The current study showed a broadly similar pattern for excess risks associated with PM2.5–10 and PM10 with larger risk increases in daily mortality during springtime. The seasonal pattern of the excess risks for PM10 and PM2.5–10 can possibly be explained by the variation in the chemical composition throughout the year, with a larger amount of road dust present during springtime. The excess risks associated with BC were, in most cases, statistically insignificant, which may be due to the fact that the amount of data on which the calculations were based was smaller in comparison with the other air pollutants.

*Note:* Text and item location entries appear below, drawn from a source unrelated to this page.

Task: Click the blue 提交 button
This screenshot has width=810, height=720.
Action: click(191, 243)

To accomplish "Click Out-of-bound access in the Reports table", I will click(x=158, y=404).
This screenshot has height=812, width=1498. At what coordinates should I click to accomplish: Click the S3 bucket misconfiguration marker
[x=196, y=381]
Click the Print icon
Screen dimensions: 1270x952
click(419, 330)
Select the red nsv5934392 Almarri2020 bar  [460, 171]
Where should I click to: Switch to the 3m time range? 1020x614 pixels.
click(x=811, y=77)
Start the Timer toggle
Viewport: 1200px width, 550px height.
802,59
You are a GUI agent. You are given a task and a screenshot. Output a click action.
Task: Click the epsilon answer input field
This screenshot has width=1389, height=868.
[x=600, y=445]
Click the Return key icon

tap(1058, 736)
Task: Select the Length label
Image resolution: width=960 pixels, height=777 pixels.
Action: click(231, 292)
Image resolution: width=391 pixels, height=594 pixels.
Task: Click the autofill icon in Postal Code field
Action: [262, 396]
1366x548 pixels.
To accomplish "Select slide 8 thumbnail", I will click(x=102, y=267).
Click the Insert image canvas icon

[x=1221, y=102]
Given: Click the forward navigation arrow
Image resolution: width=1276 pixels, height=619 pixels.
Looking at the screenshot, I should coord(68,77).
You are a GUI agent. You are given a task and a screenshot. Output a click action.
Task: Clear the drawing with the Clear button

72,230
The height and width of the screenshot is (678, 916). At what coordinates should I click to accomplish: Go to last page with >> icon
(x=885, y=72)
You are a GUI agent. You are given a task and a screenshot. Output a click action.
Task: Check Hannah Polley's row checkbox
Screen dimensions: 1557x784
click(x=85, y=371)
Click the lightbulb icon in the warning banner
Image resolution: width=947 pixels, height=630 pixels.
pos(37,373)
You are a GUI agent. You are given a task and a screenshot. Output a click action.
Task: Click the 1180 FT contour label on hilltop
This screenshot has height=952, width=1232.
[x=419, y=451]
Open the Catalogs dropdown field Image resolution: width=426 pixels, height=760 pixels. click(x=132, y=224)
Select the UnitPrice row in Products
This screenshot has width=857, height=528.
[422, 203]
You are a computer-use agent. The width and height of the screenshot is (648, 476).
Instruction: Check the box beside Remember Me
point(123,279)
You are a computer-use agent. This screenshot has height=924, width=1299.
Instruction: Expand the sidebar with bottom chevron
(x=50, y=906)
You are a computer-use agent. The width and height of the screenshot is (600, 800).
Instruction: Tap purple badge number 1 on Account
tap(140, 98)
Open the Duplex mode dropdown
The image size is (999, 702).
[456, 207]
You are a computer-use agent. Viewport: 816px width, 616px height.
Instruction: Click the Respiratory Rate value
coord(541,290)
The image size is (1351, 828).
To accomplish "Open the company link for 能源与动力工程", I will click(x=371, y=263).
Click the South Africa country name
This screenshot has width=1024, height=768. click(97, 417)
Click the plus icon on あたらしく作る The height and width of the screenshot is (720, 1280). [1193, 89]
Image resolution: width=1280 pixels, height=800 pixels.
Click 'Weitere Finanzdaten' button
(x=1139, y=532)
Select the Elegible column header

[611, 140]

The calculated excess risks for NO2 were negative in almost all cases throughout the whole year. Differences in exposure during the year, which previously was hypothesized as an explanation for the negative excess risks, are unlikely. One possible reason for the negative excess risks associated with NO2 is that the concentrations (on average 14.4 µg m−3) in this study were too low to cause harmful health effects.
The excess risks associated with O3 were most robust in terms of the number of statistically significantly positive relationships, indicating that O3 and its oxidative potential were particularly important in terms of daily mortality associated with air pollution exposure. Higher excess risks were shown during summer and autumn, indicating a higher degree of exposure during the warm seasons.
From a policy point of view, there were clear indications that the health effects associated with exposure to PM2.5–10 and PM10 were most evident during the spring. Additional action strategies to reduce the emissions of road dust particles are, therefore, needed.